Yargıtay Kararı 13. Hukuk Dairesi 2014/16474 E. 2014/37948 K. 01.12.2014 T.

YARGITAY KARARI
DAİRE : 13. Hukuk Dairesi
ESAS NO : 2014/16474
KARAR NO : 2014/37948
KARAR TARİHİ : 01.12.2014

MAHKEMESİ : Ankara 4. Tüketici Mahkemesi
TARİHİ : 29/01/2014
NUMARASI : 2013/4082-2014/33

Taraflar arasındaki itirazın iptali davasının yapılan yargılaması sonunda ilamda yazılı nedenlerden dolayı davanın kısmen kabulüne kısmen reddine yönelik olarak verilen hükmün süresi içinde taraflar avukatınca temyiz edilmesi üzerine dosya incelendi gereği konuşulup düşünüldü.

KARAR

Davacı, borçlu davalı K.. B..’e 03.11.2007 tarihli sözleşme ile tüketici kredisi verdiğini, diğer davalının da kefil olarak sözleşmeyi imzaladığını, davalı borçlunun zamanında kredi taksitlerini ödememesi üzerine davalılara ihtarname gönderildiğini, borcun ödenmemesi üzerine davalılar aleyhine kalan tüm taksitler için icra takibi yaptığını ancak davalıların haksız olarak takibe itiraz ettiklerini ileri sürerek vaki itirazın iptaline karar verilmesini istemiştir.
Davalılar, davanın reddini dilemiştir.
Mahkemece davalı M.. G.. aleyhine açılan davanın dava şartı yokluğundan reddine, davalı K.. B.. aleyhine açılan davanın kısmen kabul kısmen reddi ile davalının Ankara 12. icra müdürlüğünün 2009/8D271 sayılı takip dosyasındaki itirazın kısmen iptali ile takibin 10.224,59 TL asıl alacak, 138,61 TL işlemiş faiz, 6,93 TL BSMW, 115,14 TL ihtar masrafı olmak üzere toplam 10.485,27 TL üzerinden devamına, fazla talebin reddine karar verilmiş; hüküm, davacı ve davalı K.. B.. tarafından temyiz edilmiştir.
1-Dosyadaki yazılara, kararın dayandığı delillerle yasaya uygun gerektirici nedenlerle ve özellikle delillerin takdirinde bir isabetsizlik bulunmamasına göre davalının sair temyiz itirazlarının reddine,
2-Her ne kadar mahkemece, davacı banka tarafından davalıya gönderilen muacceliyet ihtarı usulüne uygun bulunarak tüm borcun muaccel hale geldiğinden bahisle davalı aleyhine açılan davanın kısmen kabulüne karar verilmiş ise de; 4822 sayılı kanun ile değişik 4077 sayılı kanunun 10. maddesinde “… Kredi veren, taksitlerden birinin veya birkaçının ödenmemesi halinde kalan borcun tümünün ifasını talep etme hakkını saklı tutmuşsa, bu hak; ancak kredi verenin bütün edimlerini ifa etmiş olması durumunda ve tüketicinin birbirini izleyen en az iki taksidi ödemede temerrüde düşmesi halinde kullanılabilir.

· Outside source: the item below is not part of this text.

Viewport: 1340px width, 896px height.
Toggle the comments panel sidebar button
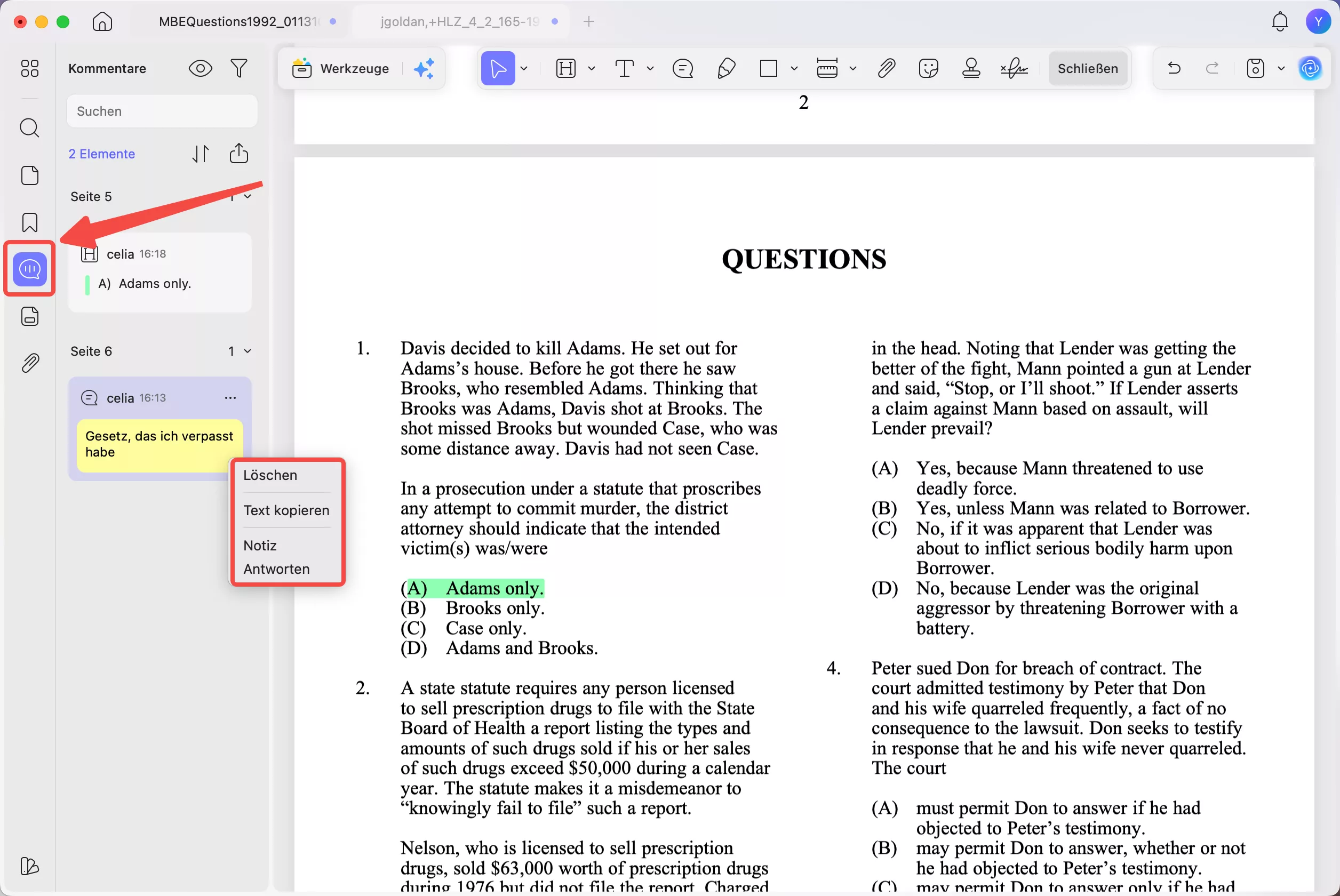[30, 269]
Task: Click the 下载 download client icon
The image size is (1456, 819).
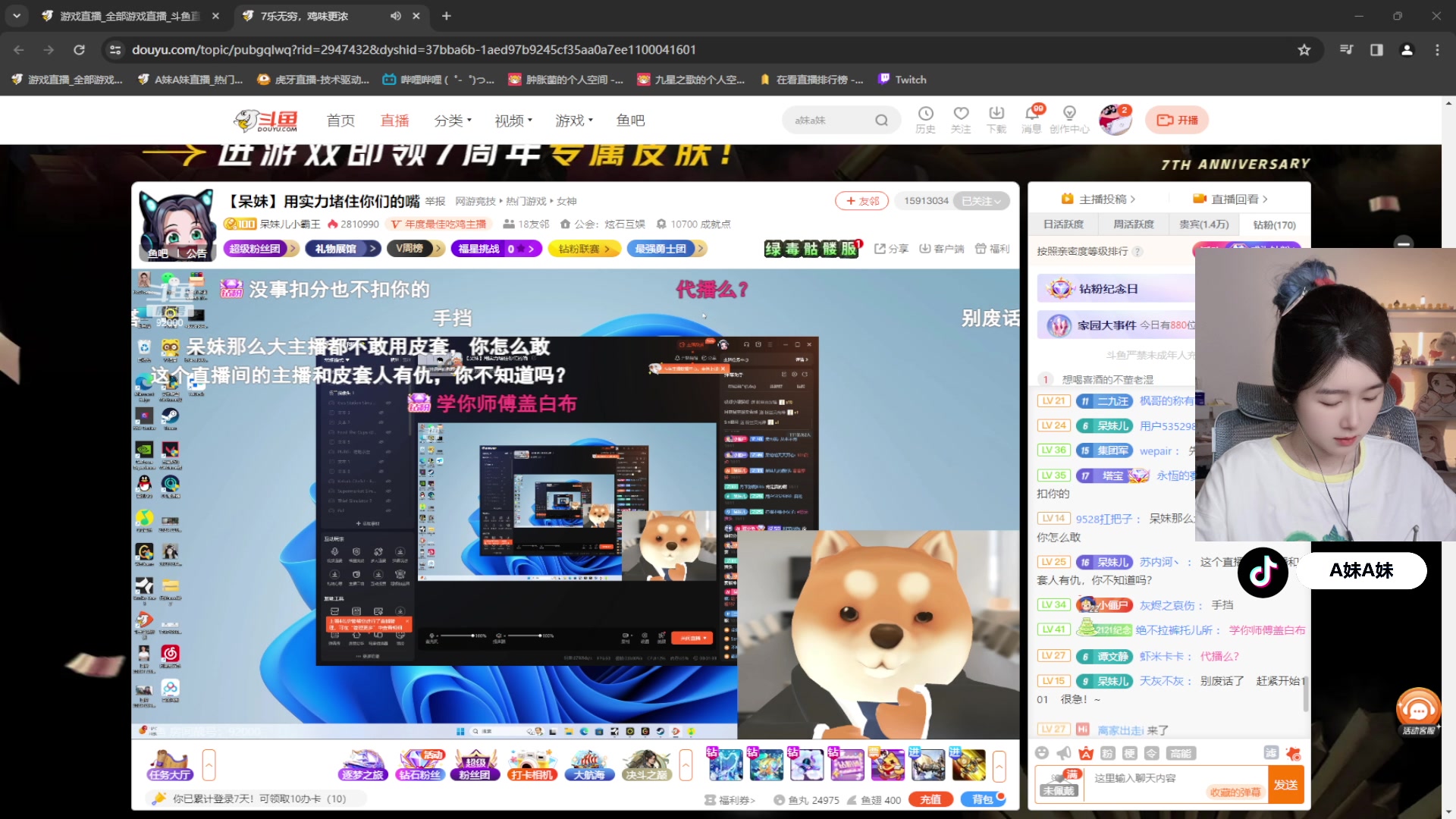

Ancak kredi verenin bu hakkını kullanabilmesi için en az bir hafta süre vererek muacceliyet uyarısında bulunması gerekir. Tüketici kredisinin teminatı olarak şahsi teminat verildiği hallerde, kredi veren, asıl borçluya başvurmadan, kefilden borcun ifasını isteyemez.”hükmü yer almaktadır Dosya kapsamı ile davalı borçlunun birbirini izleyen en az iki taksidi ödemede temerrüde düşmüş olduğu sabittir. Buna göre davacı bankanın kredi sözleşmesinin lO.maddesinde saklı tuttuğu hakkını kullanabilmesi için 4077 sayılı kanunun 10.maddesi hükmüne göre birbirini izleyen en az iki taksidin belirlenerek ödenmesi, aksi halde bakiye tüm taksitlerin muaccel olacağı uyarısını taşıyan ve 7 gün süreli ihtarname gönderilmesi gerekir. Davalıya yapılan ihtarın usulüne uygun tebliğ edilmediği anlaşıldığından bu ihtar 4077 sayılı kanunun lO.maddesi şartlarına uygun bir muacceliyet ihtarı olarak kabul edilemez ve dolayısıyla tüm kredi borcu için takip yapılamaz. Ancak davacı banka, davalı borçlunun hesap katinde ve takip tarihinde halen ödemediği ya da eksik ve geç ödediği taksitler nedeniyle gecikme faizi ve diğer ferileriyle birlikte takip yapma hakkına sahiptir. Mahkemece, davalı borçlunun takip tarihine kadar ödemediği taksitlerle, geç ödeme nedeniyle gecikme faizi ve ferilerinin miktarı konusunda bilirkişi incelemesi yaptırılarak belirlenecek miktar üzerinden takibin devamına karar verilmesi gerekirken yazılı şekilde yasaya uygun olmayan ihtarla tüm kredi borcunun muaccel olduğu kabul edilerek takibin, muaccel olan tüm borç ve ferileri yönünden devamına karar verilmiş olması, usul ve yasaya aykırı olup, bozmayı gerektirir.
3.Bozma nedenine göre, davacının temyiz itirazlarının bu aşamada incelenmesine gerek görülmemiştir.
SONUÇ: Yukarıda 1. bentte açıklanan nedenlerle davalının sair temyiz itirazlarının reddine, 2. bentte açıklanan nedenlerle hükmün davalı K.. B.. yararına BOZULMASINA, 3. bent gereğince davacının temyiz itirazlarının bu aşamada incelenmesine yer olmadığına, 01.12.2014 gününde oybirliğiyle karar verildi.